Extracted information:
Start of Block
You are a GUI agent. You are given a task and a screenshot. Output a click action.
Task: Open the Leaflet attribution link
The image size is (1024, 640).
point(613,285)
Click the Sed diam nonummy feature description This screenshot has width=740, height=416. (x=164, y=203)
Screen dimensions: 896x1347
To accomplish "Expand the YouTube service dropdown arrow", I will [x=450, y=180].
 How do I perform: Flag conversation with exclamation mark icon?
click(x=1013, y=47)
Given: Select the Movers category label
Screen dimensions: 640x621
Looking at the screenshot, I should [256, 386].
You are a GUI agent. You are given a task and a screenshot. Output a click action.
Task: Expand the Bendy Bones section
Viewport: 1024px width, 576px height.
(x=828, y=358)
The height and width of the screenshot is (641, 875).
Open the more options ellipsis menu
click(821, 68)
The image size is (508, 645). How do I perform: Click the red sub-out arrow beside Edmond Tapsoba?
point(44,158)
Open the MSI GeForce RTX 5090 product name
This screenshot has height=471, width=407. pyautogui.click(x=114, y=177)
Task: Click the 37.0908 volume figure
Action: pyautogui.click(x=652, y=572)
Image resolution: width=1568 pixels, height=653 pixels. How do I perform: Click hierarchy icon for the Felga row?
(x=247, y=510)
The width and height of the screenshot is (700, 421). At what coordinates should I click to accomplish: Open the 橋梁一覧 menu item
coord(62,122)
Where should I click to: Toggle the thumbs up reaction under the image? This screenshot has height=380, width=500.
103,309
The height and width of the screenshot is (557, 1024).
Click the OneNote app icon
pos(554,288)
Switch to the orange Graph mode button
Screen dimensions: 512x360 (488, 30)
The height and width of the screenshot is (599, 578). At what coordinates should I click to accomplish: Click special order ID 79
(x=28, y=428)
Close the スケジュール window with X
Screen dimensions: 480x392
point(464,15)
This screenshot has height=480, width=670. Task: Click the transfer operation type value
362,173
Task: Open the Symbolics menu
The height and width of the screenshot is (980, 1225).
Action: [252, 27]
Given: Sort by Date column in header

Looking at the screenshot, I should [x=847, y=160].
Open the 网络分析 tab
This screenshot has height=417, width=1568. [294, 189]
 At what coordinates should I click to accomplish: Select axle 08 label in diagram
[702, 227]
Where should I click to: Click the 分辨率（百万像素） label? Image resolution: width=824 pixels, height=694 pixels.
End of Block
Activity: Copy each line above that contains the word "Expand".

Problem solution:
To accomplish "Expand the YouTube service dropdown arrow", I will [x=450, y=180].
Task: Expand the Bendy Bones section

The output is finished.